Which "Codebases" do these candidates really split into?
Now that the Editorial Board has adopted the Same Codebase content
decision, we now need to determine ways of deciding what really
constitutes the same codebase.
Below are a few of the candidates whose modification or acceptance had
been delayed until the Same Attack/Same Codebase content decision was
decided. I will need to SPLIT them in the Modification phase. So how
do we distinguish between their respective codebases? Unfortunately,
I do not know Unix history well enough to be able to make such a
distinction to propose a useful SPLIT :-(
Note that most of these candidates are represented at the Same Attack
level in all databases that I've mapped to the CVE, including some
databases which have explicitly used the Same Codebase content
I have recorded the "affected operating systems or applications"
according to the CERT advisory, and some opening questions to help the
Editorial Board decide on each of these entries.
Once we have discussed how to determine the "Same Codebase" for these
examples, I will present some other affected candidates to see if our
discussions can apply to them as well. Hopefully we can derive some
guidelines to assist a CNA who proposes this type of candidate(s).

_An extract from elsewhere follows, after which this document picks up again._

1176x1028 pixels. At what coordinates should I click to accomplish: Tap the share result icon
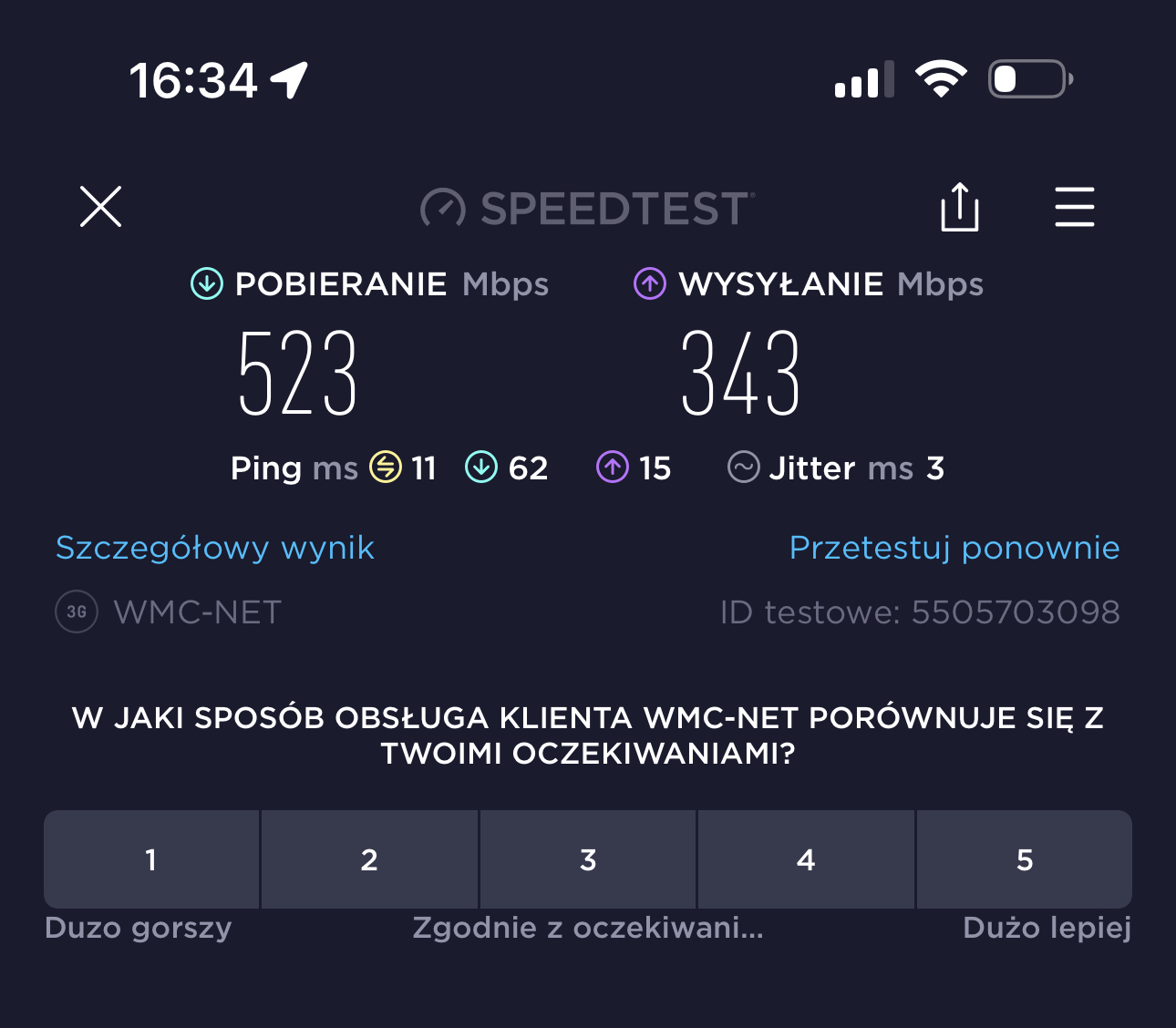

Oversized ICMP ping packets can result in a denial of service,
aka Ping o' Death.
Digital Unix, FreeBSD, HPUX, AIX, IRIX, Linux, OSF/1, SCO, Solaris
QUESTION: is the appropriate codebase "Unix"? Or do we separate it
into BSD and System V? Or each individual OS?
Expreserve, used in vi and ex, allows local users to overwrite
arbitrary files and gain root access.
HPUX, SunOS, Solaris
QUESTION: do we just separate HPUX from "Sun"? Or do we separate
SunOS and Solaris since one's BSD-ish and the other's System V?
Delving into history, was vi originally some application that was
written by one person, which eventually was adopted into several OSes,
in which case perhaps we should consider these the Same Codebase?
Buffer overflow of rlogin program using TERM environmental variable
BSDI, Cray Unicos (maybe?), DG/UX, Digital, FreeBSD, HPUX, AIX,
old Linux, NCR, old NetBSD, NeXT, OSF/1, SunOS, Solaris
With rlogin being an old program and so many Unices being affected,
do we say this is just one codebase? What does it tell us (if
anything) to see that the problem had already been fixed in Linux
and NetBSD before the CERT advisory was released?
MIME buffer overflow in email clients, e.g. Solaris mailtool
Mutt, Pine, possibly SCO UnixWare, Sun mailtool, Netscape Communicator,
This one looks pretty straightforward, a separate vulnerability
for each application - unless the original MIME RFC's provided an
example implementation that everybody used (Appendix D of RFC 1341
at the very least has a boundary condition problem; RFC 1437 doesn't
include any code, but it *was* released on April 1; later
RFC's like 1523 and 1563 appear to be a little more conscious of
potential overflows). Are we missing any applications here?